I would say 3 hours before and after 12 when the date would change but I always set my watches to 6 o'clock before I quick set the date, always.


----------



## Guest (Jan 29, 2016)

IAmATeaf said:


> I would say 3 hours before and after 12 when the date would change but I always set my watches to 6 o'clock before I quick set the date, always.


 some say 9pm to 9am to be on the safe side :yes:


----------



## Scobarandbar (Jan 12, 2015)

Bruce said:


> some say 9pm to 9am to be on the safe side :yes:


 Thanks. This may be a daft question but can you just turn the hands to 6pm, click the winder in and change the date pull the winder out again and then reset the time or do you have to physically wait for the time to be right to change the date?


----------



## Guest (Jan 29, 2016)

Scobarandbar said:


> Thanks. This may be a daft question but can you just turn the hands to 6pm, click the winder in and change the date pull the winder out again and then reset the time or do you have to physically wait for the time to be right to change the date?

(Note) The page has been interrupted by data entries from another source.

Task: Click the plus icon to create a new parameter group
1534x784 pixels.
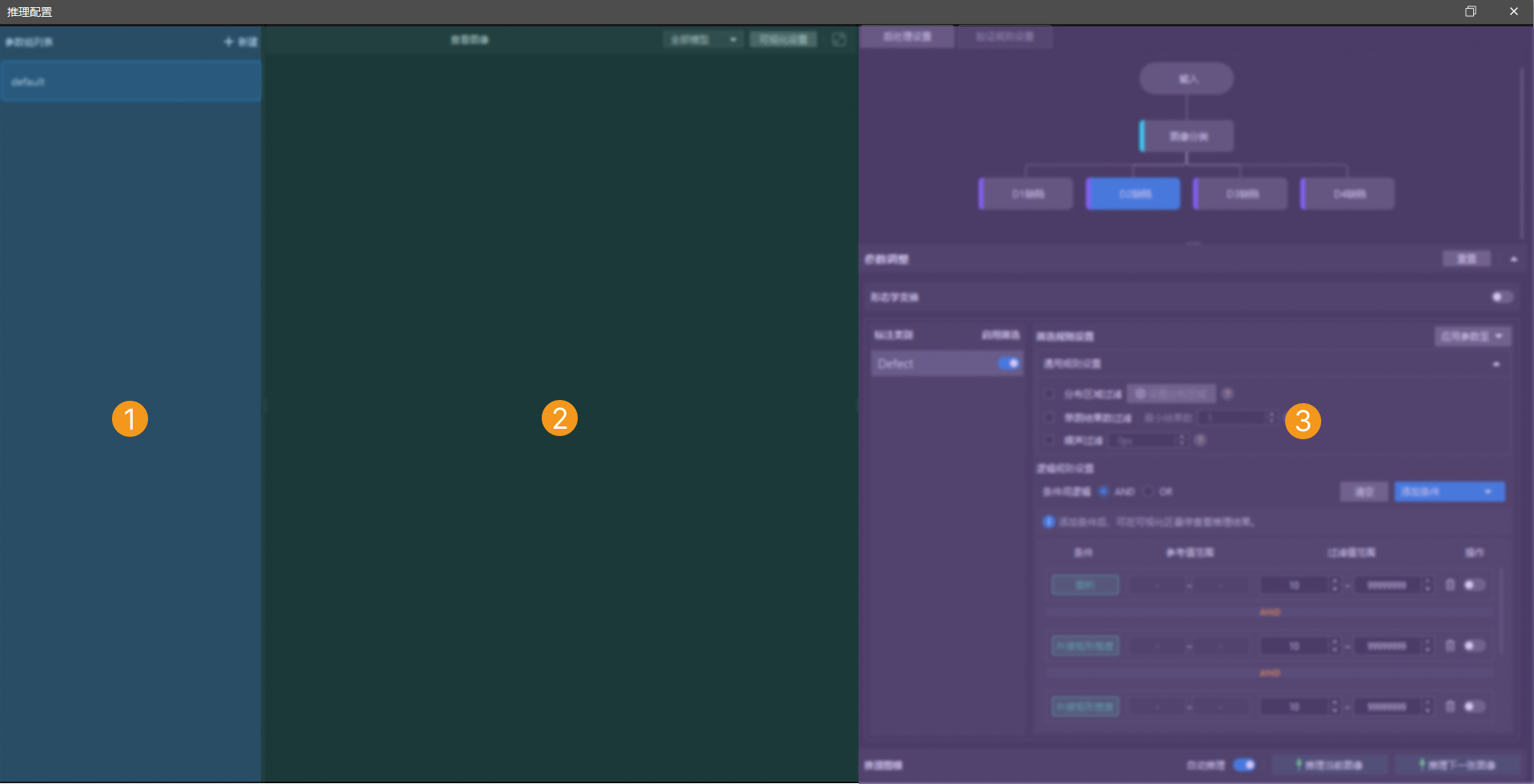Action: pyautogui.click(x=228, y=42)
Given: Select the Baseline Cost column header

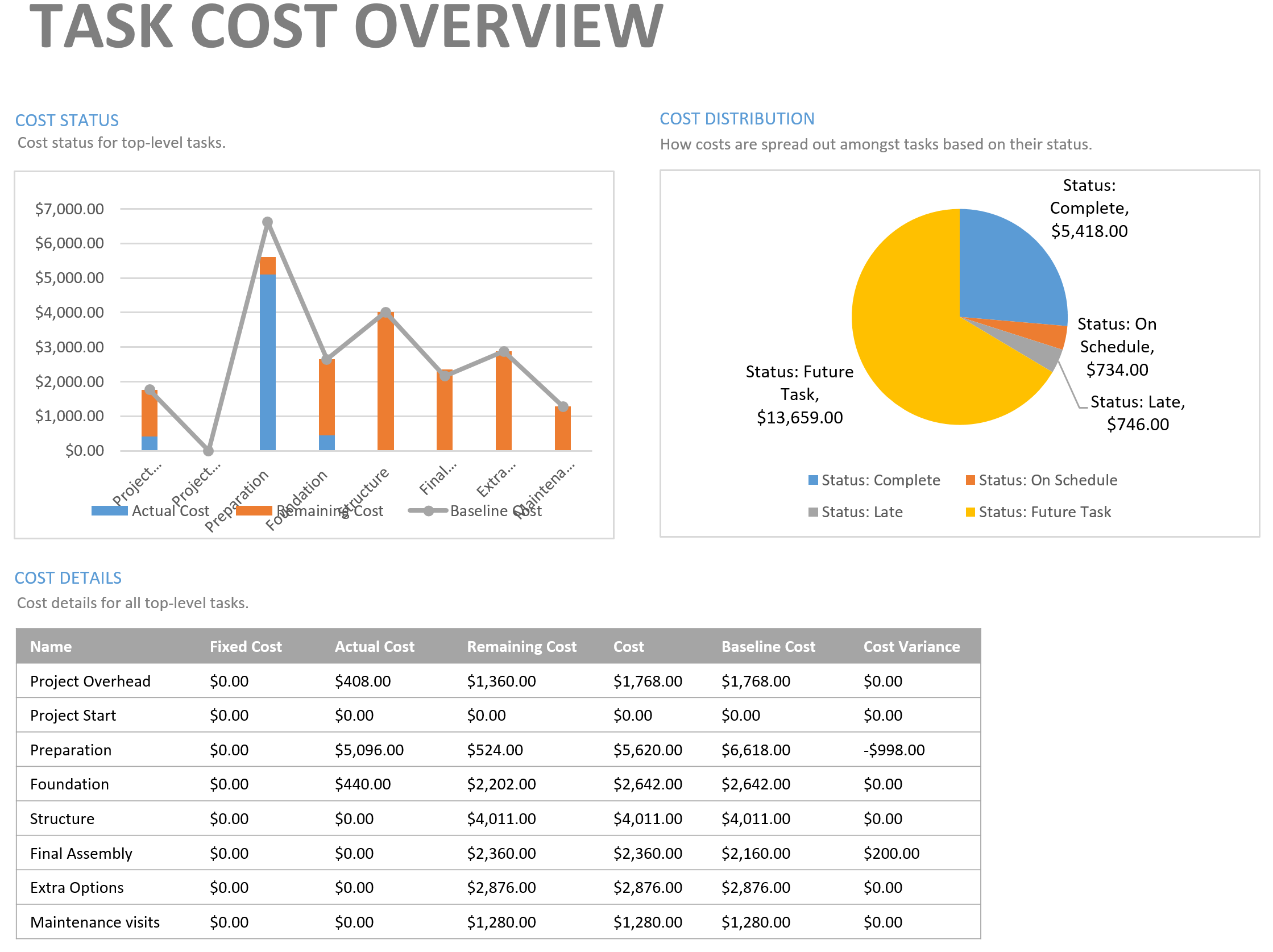Looking at the screenshot, I should pos(768,646).

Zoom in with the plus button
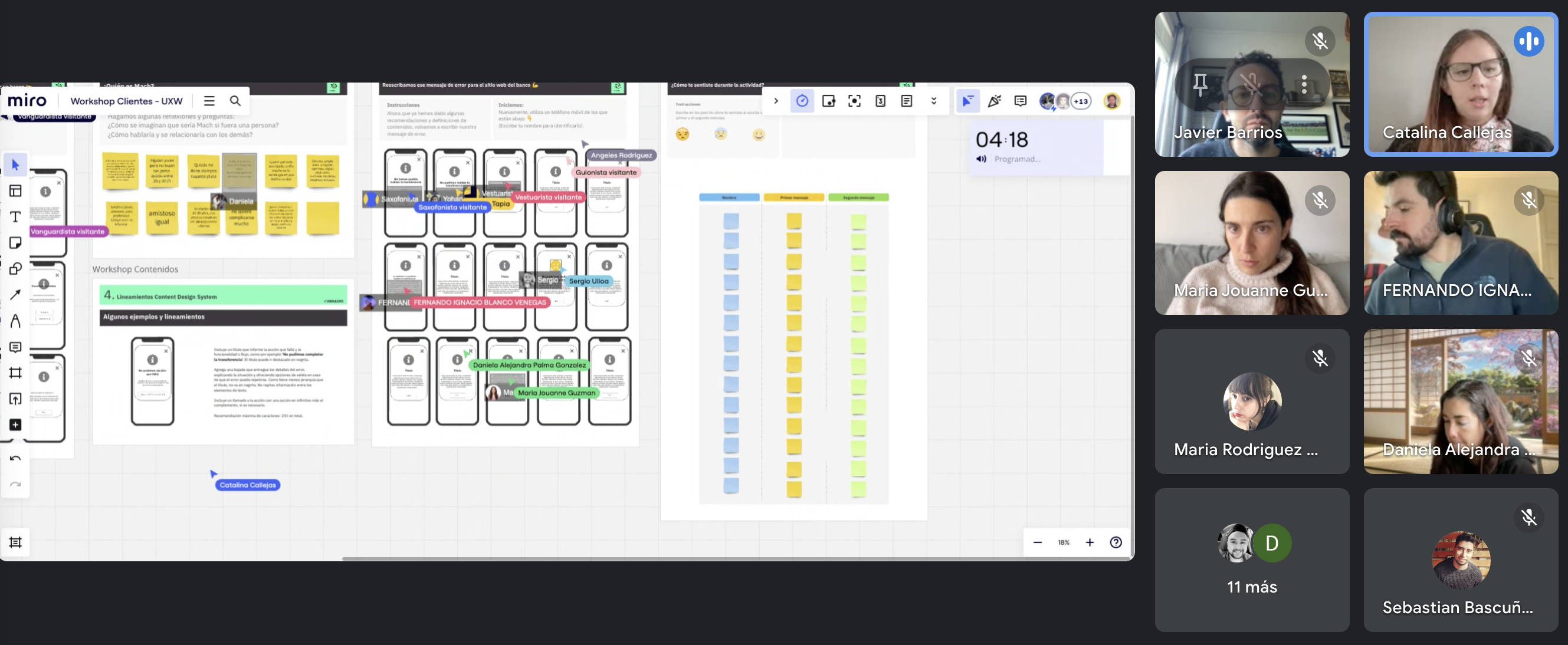pos(1090,542)
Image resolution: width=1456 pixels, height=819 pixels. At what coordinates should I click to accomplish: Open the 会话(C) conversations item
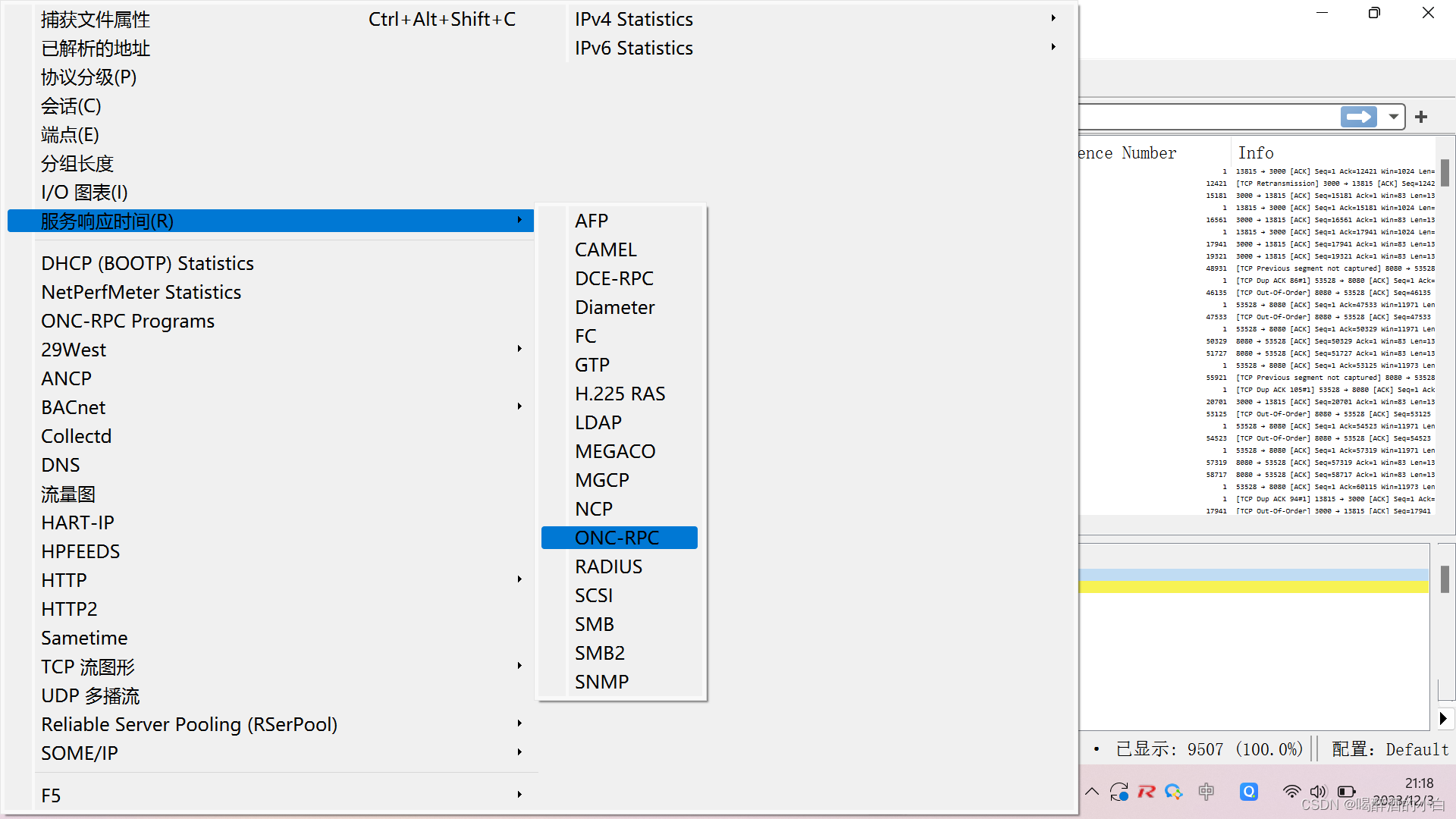71,106
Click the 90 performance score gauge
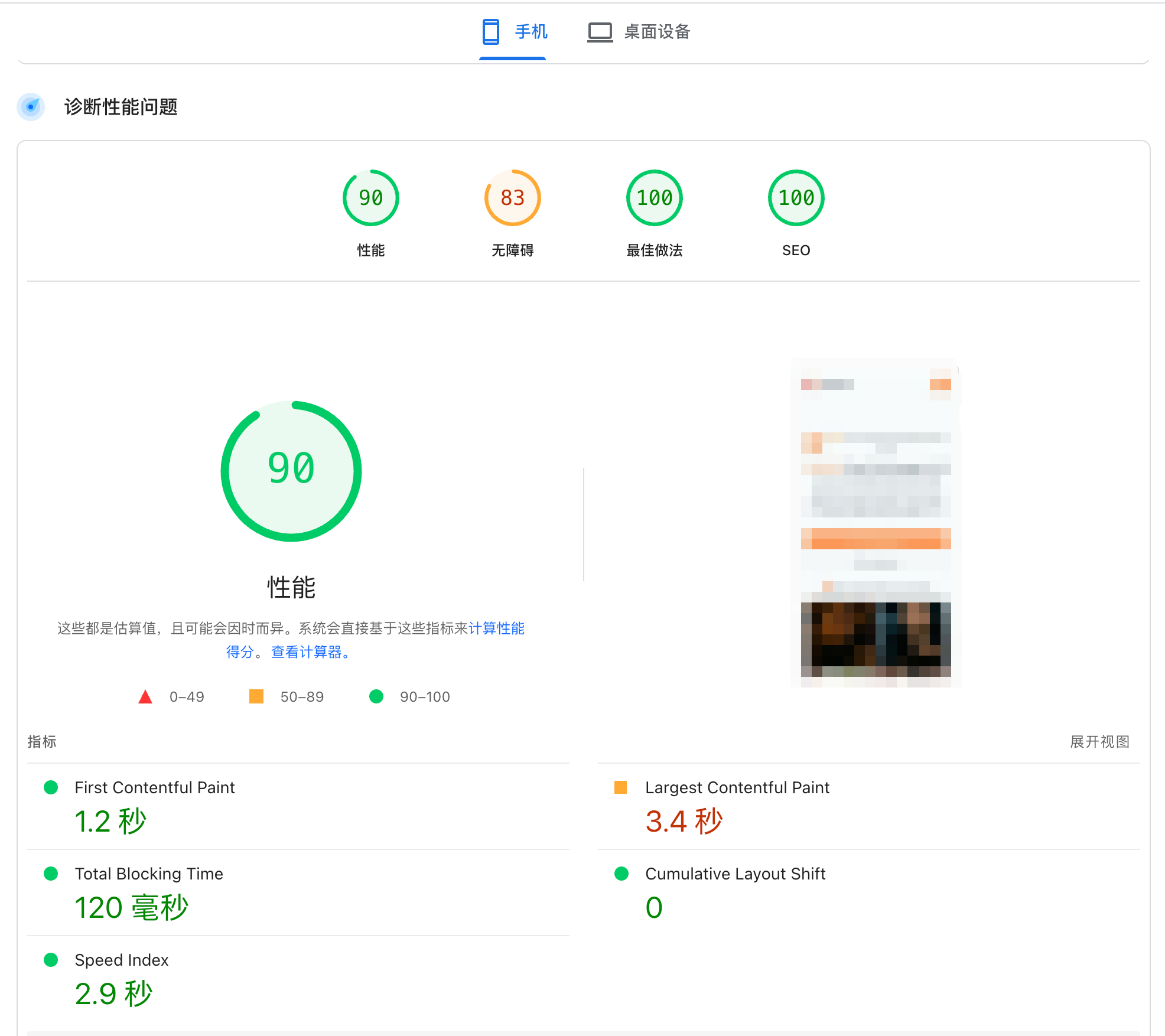1165x1036 pixels. click(x=370, y=198)
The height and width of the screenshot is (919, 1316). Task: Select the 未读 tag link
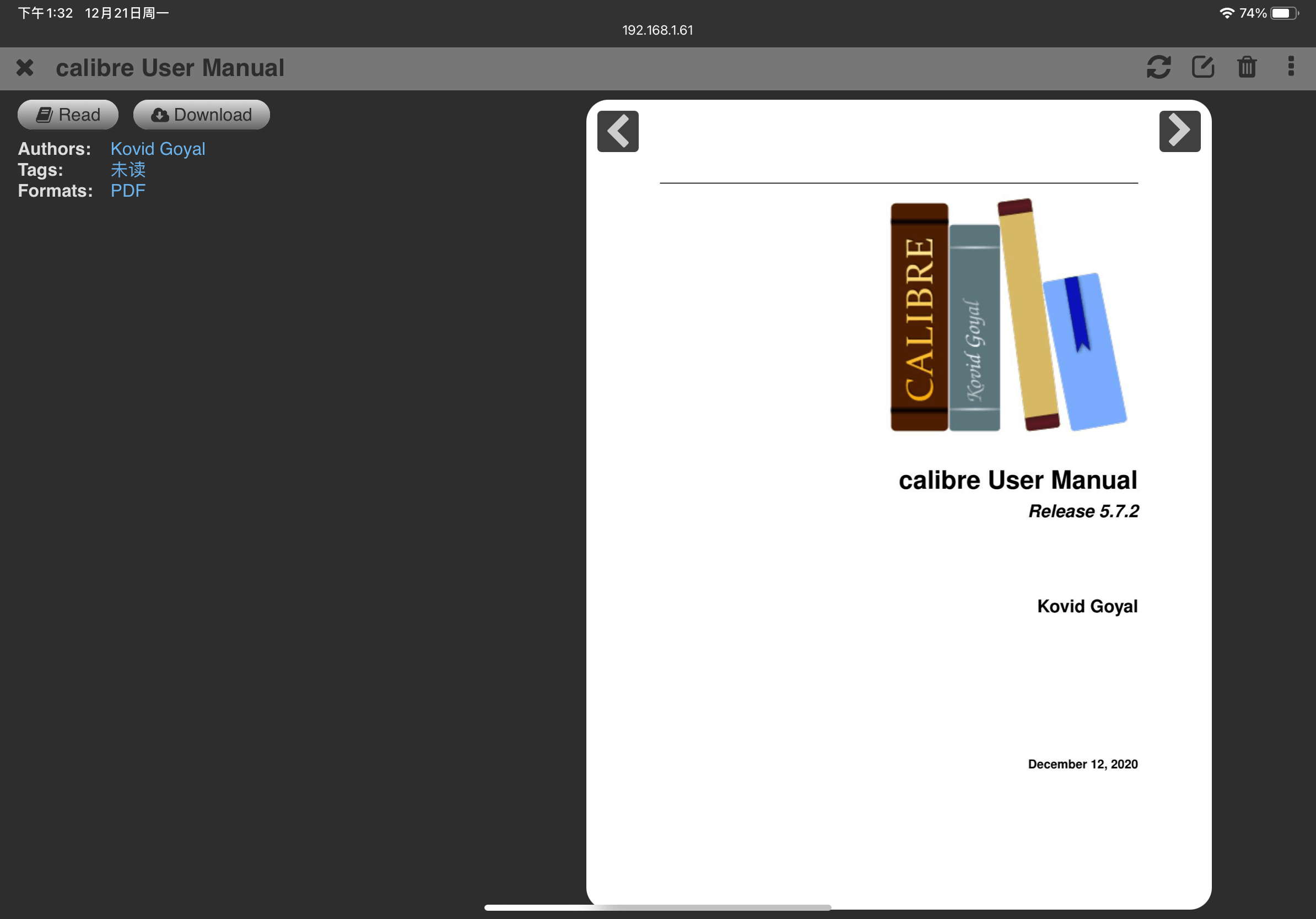pyautogui.click(x=128, y=170)
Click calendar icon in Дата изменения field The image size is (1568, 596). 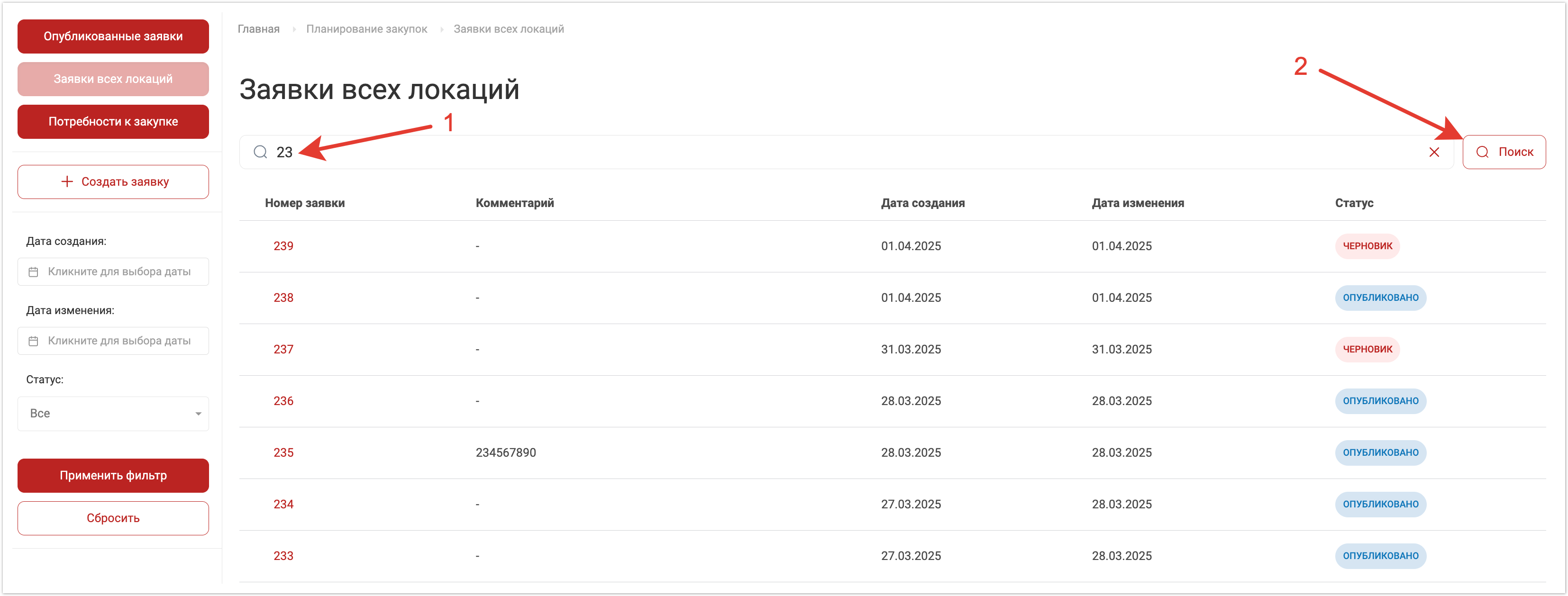click(x=34, y=341)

 what i do, and its a habit more than anything, i will turn the hands until the date changes [regardless of date] and if it was say 2pm, i would turn the hand till then and then adjust to the right date, that way you know you have completed a 24 hr cycle and you are away from the " danger zone" ..hope that helps


----------



## hughlle (Aug 23, 2015)

I'm the same. I wind until it changes the date, continue winding a bit, and then set it. Such a small thing, but it infuriates me on those rare occasions where i simply change the date, to realise i'm 12 hours fast and the date changes at noon/i have to then go all the way through the month.


----------



## IAmATeaf (Dec 4, 2011)

I do something similar in that I will wind the hands until it does a date change, then wind past to the 6 o'clock position, then quick set the date and then finally set the time.


----------



## Guest (Jan 29, 2016)

IAmATeaf said:


> I do something similar in that I will wind the hands until it does a date change, then wind past to the 6 o'clock position, then quick set the date and then finally set the time.


 i think this applies to all watches , not just Seiko, i certainly treat all the same, not worth the risk not doing it IMO


----------



## Scobarandbar (Jan 12, 2015)

IAmATeaf said:


> I do something similar in that I will wind the hands until it does a date change, then wind past to the 6 o'clock position, then quick set the date and then finally set the time.


 Thanks. It makes perfect sense to do it that way really. More importantly for me it is easy to remember as well!

Now to get me a photo storage site so I can post some pics.....


----------